I tried to describe and I tried to paint them in this book. And the working class feels it. My father never read a book; my mother never read a book, because they didn’t get a chance to, but they knew and they still know that literature excludes them. They say that all the time, ‘nobody cares about us, nobody talks about us, so now we’re going to vote for Marine Le Pen because she’s the only one who talks about us’. And so they vote for Marine Le Pen, as all my family did, and all the people who I describe in the book; almost all of them voted for Marine Le Pen. It was just a desperate attempt to exist.

When you are from the bourgeoisie, you exist twice. You exist through your body and you exist through discourse - through speeches, because the newspaper talks about you, because literature talks about you. But when you come from the working class you only live once; you don’t have this other life.

There is this wonderful sentence of Toni Morrison’s. She said: ‘Is there no context for our lives? No song, no literature, no poem full of vitamins, no history connected to experience that you can pass along to help us start strong?’ and it’s exactly what I felt and why, when I started to write The End of Eddy, I had this urge to tell the truth. We have enough fiction, you know; parents lie to kids, some states lie to us and if someone like Chelsea Manning says the state is lying to us, that person goes to jail for 30 years. We are full of fiction and I love fiction - I read fiction - but at that point, just after childhood. I said ‘OK, someone has to tell the truth about these lives, about this exclusion, about poverty, about this feeling of being excluded.’

The End of Eddy

Someone has to tell the truth about these lives, about poverty, about this exclusion.

There is no romanticising in your book. It depicts racism, homophobia and extreme poverty. It’s almost a political act, to give these people a voice – was that a driving force behind it?

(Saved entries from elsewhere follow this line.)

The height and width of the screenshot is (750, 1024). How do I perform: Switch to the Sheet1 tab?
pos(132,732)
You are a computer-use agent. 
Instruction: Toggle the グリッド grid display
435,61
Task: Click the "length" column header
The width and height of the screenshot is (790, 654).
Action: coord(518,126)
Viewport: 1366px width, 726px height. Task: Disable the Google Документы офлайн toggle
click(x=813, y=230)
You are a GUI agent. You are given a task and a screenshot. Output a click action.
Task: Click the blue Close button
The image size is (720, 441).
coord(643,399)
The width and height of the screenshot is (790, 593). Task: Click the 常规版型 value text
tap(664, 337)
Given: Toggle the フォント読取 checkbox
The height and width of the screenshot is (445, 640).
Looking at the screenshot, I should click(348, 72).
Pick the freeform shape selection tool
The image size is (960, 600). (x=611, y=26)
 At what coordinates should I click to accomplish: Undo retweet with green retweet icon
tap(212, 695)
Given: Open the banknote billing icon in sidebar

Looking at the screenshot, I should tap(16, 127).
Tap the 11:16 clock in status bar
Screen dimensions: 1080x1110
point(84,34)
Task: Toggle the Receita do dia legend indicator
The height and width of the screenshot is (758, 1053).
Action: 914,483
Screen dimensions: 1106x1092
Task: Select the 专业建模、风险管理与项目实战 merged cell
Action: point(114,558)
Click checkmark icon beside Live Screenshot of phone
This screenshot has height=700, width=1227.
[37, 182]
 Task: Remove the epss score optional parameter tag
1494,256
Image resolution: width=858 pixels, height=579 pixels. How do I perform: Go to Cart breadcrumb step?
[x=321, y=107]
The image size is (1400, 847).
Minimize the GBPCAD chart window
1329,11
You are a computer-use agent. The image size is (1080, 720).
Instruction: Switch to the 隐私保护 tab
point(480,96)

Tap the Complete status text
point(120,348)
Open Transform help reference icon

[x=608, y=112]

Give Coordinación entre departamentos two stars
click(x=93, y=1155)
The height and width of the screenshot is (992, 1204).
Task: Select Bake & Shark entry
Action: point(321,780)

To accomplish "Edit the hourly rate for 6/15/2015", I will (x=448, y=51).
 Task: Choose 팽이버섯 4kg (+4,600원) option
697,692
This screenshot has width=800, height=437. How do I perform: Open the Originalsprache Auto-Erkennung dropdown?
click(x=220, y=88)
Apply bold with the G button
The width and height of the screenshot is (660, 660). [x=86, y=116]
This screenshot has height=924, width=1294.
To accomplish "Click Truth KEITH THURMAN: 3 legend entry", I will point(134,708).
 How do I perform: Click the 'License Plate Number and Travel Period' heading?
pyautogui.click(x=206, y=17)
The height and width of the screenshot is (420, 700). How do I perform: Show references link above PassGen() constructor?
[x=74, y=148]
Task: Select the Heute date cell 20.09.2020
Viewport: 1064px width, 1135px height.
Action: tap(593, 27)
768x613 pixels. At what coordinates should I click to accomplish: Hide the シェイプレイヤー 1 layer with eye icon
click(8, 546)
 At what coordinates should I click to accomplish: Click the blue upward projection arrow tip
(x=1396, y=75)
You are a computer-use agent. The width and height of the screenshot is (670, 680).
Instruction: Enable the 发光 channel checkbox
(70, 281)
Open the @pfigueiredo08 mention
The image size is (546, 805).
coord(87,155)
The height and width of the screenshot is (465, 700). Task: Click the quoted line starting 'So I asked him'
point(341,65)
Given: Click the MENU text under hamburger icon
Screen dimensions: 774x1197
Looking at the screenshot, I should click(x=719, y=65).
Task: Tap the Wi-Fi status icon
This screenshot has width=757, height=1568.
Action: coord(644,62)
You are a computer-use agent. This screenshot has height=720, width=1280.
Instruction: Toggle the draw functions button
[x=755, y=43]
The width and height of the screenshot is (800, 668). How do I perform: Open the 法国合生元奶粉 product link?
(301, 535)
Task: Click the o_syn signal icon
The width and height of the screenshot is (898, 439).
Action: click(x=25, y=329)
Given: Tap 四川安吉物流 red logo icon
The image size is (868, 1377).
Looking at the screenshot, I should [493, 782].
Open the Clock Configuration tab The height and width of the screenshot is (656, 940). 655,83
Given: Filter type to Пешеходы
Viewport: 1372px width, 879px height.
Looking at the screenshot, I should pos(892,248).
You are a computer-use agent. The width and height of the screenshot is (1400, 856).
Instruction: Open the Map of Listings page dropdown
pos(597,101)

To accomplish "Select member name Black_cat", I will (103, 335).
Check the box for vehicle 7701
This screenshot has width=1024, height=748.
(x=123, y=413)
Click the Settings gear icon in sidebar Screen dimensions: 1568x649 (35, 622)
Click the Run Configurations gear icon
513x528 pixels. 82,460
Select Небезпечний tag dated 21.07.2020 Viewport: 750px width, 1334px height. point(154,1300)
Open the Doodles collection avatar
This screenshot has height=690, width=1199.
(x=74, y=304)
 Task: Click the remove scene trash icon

Yes, I wanted that. I didn’t want to say 'my father was a homophobe, my mother was racist'; I wanted to say that the system excluded my mother so far that she is racist, my father is so excluded by the system that he becomes obsessed by his homophobia. He would say every day ‘we have to lock up gays and Arabs in concentration camps’ – he was obsessed with it, and where did it come from? That’s why I wanted to write about it. And to talk about when people are violent.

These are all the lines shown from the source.